## What this task involves
From the entries below, copy every line where the string "computer" appears.

(Collected data)
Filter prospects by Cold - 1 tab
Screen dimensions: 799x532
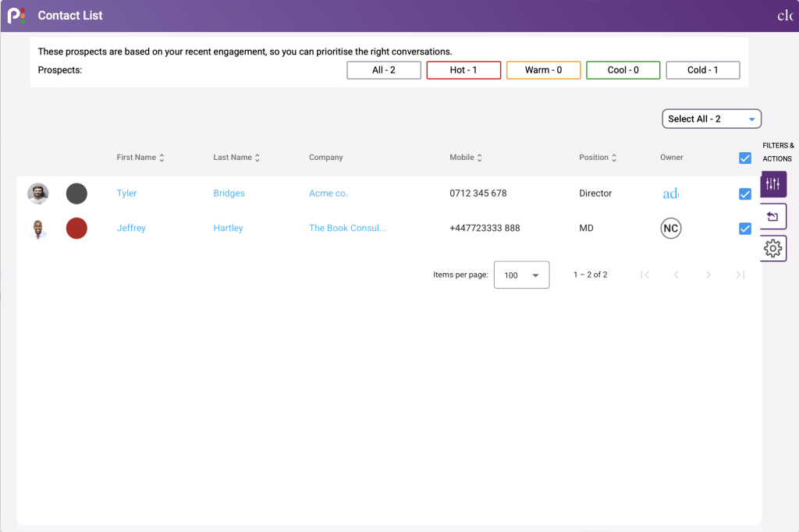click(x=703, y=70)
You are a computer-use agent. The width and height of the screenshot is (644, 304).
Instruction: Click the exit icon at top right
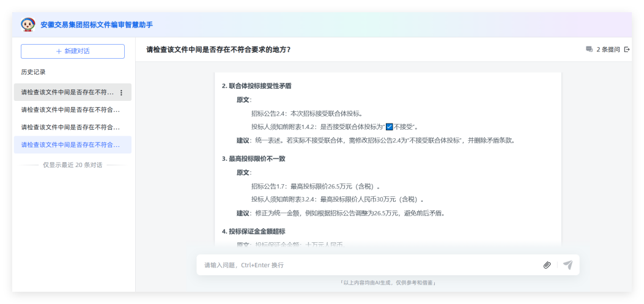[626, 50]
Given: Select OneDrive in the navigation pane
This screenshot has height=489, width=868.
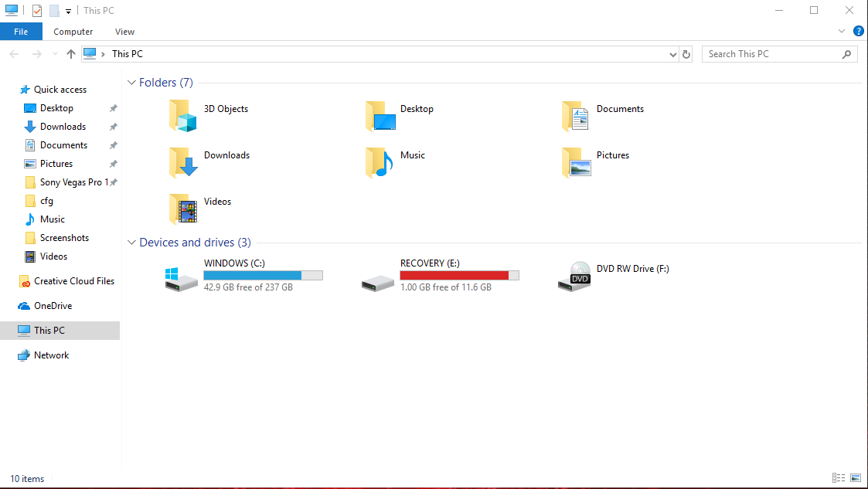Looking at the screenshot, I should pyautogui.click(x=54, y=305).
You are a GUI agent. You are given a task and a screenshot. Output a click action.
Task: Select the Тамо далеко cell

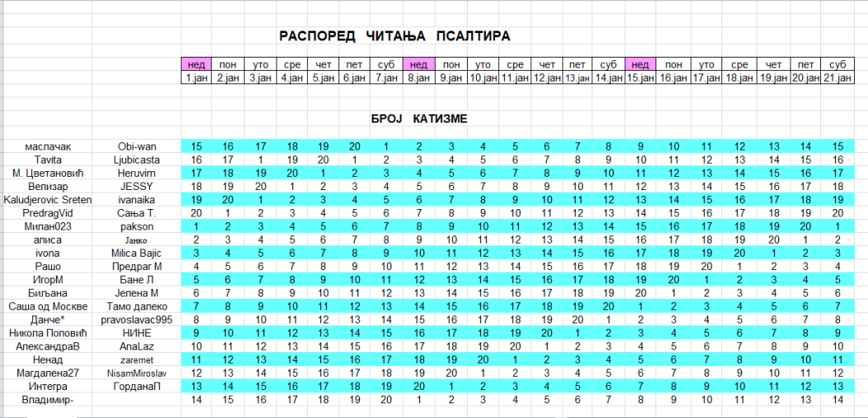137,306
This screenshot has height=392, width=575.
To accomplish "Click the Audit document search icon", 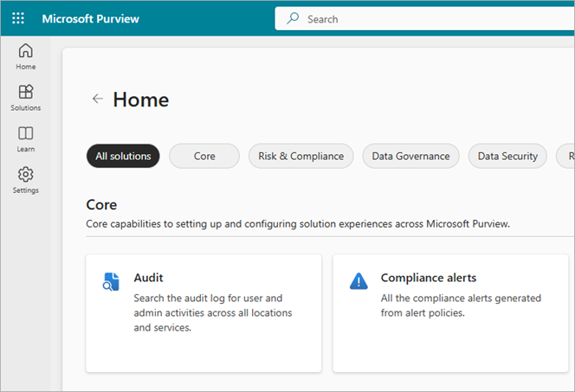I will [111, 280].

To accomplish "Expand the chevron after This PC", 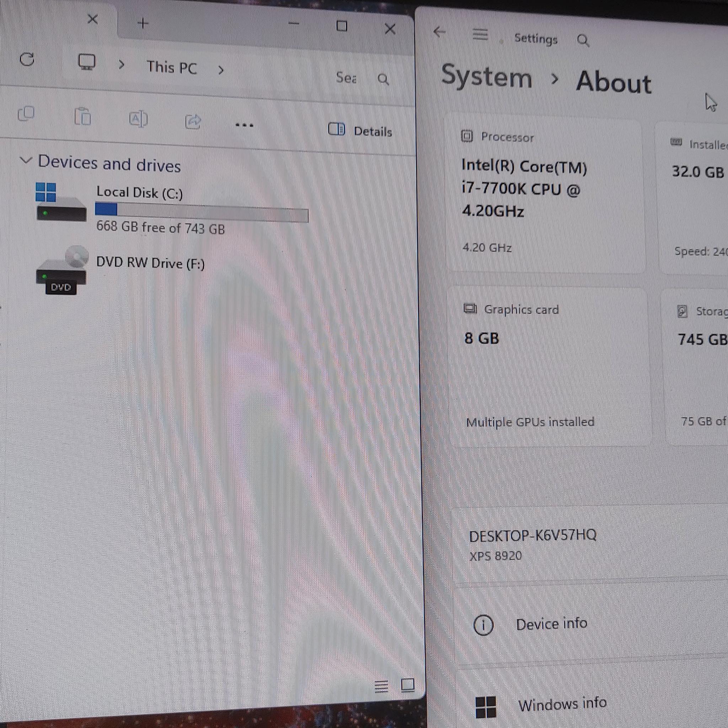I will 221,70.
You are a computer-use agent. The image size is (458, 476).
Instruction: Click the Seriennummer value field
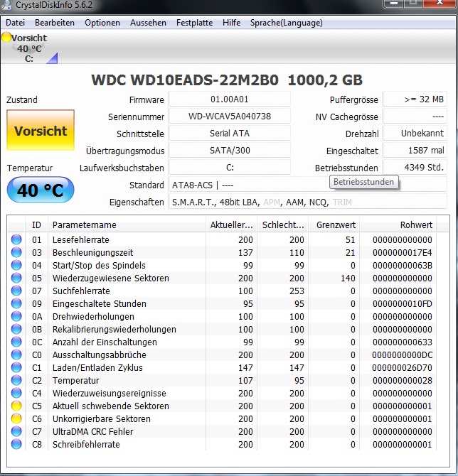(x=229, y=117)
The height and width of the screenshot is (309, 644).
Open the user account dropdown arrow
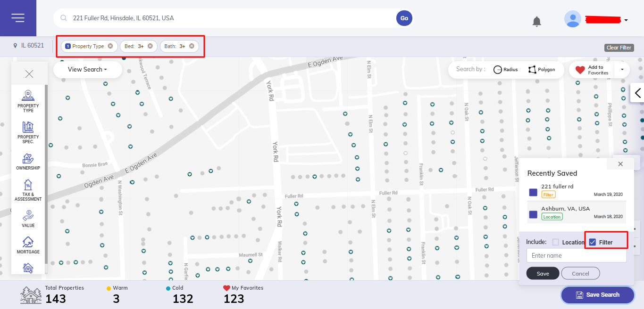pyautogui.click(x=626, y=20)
==
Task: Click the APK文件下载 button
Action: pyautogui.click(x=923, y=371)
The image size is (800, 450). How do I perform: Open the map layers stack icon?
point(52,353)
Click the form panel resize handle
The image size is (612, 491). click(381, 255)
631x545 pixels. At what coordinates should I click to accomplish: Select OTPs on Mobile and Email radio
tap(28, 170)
...
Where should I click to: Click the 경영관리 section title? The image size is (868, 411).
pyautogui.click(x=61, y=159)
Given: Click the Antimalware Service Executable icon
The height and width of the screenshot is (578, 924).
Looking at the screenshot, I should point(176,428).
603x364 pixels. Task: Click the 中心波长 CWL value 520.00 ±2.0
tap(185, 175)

## Exercise response
You are a computer-use agent. The width and height of the screenshot is (644, 304).
You are a computer-use agent. The image size is (458, 476).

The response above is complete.